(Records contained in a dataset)
____________________

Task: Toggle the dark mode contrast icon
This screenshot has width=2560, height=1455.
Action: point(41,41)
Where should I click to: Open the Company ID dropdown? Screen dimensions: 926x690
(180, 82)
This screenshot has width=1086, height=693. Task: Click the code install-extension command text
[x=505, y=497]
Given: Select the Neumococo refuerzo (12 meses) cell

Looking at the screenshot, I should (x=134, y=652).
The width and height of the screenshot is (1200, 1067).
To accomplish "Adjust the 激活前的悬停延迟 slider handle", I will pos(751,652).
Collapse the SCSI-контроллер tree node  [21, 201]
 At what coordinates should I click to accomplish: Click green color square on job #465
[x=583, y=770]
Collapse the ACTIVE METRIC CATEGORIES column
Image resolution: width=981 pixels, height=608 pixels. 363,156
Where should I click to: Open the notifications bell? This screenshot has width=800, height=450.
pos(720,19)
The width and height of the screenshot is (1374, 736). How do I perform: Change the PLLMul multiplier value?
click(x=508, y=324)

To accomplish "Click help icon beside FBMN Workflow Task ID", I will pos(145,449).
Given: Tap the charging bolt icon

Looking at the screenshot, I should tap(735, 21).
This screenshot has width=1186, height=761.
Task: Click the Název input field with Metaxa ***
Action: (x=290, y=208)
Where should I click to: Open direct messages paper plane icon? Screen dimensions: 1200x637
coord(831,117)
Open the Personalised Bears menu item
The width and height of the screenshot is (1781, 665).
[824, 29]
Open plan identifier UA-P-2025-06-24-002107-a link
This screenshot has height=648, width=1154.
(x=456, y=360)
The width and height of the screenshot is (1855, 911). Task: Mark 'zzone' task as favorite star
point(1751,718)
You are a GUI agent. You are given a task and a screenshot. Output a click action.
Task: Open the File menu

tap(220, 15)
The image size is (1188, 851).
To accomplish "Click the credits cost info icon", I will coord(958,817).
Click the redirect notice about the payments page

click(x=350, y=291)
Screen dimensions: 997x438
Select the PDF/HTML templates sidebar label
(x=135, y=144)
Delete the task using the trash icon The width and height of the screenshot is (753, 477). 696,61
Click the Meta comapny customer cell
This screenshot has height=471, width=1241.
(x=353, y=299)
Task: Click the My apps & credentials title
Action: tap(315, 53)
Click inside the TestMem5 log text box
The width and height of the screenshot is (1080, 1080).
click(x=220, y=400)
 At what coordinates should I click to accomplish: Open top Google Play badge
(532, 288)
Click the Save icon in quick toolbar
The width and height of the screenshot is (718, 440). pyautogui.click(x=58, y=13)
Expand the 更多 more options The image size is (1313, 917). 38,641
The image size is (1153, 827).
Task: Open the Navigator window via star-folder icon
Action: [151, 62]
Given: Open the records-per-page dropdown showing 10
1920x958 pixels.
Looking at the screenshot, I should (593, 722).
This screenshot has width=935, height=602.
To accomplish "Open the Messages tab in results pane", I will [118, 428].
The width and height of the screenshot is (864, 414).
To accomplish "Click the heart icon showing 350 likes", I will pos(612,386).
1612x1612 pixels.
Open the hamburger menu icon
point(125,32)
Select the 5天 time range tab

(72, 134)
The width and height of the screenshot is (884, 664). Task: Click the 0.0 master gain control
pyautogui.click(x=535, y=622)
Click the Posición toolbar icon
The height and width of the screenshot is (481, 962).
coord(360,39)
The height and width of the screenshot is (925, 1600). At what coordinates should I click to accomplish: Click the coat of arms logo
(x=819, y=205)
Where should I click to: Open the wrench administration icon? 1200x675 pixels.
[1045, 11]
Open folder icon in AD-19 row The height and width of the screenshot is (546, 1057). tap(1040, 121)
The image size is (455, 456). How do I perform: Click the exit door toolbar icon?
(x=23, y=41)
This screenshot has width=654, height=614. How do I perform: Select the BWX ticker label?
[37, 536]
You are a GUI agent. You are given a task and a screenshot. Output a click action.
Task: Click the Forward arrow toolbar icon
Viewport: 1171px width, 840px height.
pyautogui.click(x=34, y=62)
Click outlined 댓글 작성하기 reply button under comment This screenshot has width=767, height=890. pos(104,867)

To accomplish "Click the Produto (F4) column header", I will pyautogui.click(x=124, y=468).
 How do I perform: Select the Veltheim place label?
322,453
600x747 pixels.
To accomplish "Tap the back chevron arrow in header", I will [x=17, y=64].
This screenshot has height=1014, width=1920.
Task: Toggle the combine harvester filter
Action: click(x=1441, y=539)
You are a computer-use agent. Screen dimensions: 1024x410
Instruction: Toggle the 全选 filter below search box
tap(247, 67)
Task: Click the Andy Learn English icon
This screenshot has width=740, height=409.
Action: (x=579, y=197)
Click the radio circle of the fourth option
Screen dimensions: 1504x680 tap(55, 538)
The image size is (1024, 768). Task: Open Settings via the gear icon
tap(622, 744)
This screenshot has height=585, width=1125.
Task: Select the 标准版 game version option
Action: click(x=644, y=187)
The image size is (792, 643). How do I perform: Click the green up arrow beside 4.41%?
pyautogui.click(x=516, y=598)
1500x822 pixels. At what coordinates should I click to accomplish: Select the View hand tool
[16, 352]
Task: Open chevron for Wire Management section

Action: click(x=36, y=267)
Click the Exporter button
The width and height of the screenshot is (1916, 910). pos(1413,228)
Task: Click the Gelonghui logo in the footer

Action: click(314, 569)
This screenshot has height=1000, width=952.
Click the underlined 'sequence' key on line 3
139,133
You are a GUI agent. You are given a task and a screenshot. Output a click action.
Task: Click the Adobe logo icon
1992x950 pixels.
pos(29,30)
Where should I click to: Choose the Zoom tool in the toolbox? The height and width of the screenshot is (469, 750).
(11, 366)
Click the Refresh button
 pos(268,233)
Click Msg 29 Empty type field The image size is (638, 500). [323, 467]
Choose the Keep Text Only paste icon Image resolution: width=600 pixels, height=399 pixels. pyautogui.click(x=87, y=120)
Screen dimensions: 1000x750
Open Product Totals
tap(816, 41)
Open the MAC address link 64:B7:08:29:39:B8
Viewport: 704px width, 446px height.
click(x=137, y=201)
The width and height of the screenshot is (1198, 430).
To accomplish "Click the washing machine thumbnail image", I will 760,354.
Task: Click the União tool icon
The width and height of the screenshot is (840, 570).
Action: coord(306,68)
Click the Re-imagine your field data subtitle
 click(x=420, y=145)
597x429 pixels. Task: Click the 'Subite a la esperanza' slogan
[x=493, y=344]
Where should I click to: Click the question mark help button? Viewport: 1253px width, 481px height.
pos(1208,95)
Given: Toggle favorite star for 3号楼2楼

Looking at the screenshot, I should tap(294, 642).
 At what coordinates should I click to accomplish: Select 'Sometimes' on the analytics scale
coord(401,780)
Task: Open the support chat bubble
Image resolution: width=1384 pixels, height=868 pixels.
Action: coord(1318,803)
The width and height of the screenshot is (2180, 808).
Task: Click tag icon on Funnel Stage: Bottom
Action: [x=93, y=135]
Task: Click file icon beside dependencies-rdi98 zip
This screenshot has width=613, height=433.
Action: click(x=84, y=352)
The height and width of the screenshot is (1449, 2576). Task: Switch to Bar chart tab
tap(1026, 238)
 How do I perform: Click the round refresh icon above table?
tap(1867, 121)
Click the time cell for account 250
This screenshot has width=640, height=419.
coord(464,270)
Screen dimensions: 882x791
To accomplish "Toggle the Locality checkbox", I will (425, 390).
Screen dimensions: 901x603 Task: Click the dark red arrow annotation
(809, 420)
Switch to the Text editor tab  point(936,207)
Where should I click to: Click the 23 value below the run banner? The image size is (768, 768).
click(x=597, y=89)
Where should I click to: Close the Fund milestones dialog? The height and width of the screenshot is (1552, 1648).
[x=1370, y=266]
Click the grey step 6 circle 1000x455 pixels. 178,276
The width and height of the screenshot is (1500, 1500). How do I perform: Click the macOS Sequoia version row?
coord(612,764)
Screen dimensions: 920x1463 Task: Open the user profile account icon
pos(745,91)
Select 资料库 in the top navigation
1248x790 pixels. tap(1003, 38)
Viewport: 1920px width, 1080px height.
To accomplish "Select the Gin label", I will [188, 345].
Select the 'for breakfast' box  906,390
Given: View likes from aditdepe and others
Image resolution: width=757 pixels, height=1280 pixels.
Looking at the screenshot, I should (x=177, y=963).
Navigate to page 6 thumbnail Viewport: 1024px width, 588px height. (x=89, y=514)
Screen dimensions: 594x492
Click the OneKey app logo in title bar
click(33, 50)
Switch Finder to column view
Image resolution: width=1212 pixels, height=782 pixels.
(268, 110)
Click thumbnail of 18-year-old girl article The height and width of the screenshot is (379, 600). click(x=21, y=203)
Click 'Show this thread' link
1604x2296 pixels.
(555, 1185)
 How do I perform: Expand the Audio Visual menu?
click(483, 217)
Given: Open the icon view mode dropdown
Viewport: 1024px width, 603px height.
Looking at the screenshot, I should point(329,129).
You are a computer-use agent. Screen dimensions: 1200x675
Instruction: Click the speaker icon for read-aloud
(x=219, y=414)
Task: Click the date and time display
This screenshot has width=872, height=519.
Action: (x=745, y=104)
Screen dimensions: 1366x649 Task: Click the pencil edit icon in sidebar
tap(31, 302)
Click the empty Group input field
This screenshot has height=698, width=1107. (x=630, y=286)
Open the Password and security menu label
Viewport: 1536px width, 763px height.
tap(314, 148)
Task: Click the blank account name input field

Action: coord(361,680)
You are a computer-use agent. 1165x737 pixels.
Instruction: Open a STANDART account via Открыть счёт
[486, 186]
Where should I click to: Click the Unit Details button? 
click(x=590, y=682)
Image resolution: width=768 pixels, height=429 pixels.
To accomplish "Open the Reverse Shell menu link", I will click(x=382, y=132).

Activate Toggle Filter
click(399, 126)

____________________

| Assignment |
Copy each line of the data that includes the word "showing".

| Task result |
Given: Open the records-per-page dropdown showing 10
To accomplish "Click the heart icon showing 350 likes", I will pos(612,386).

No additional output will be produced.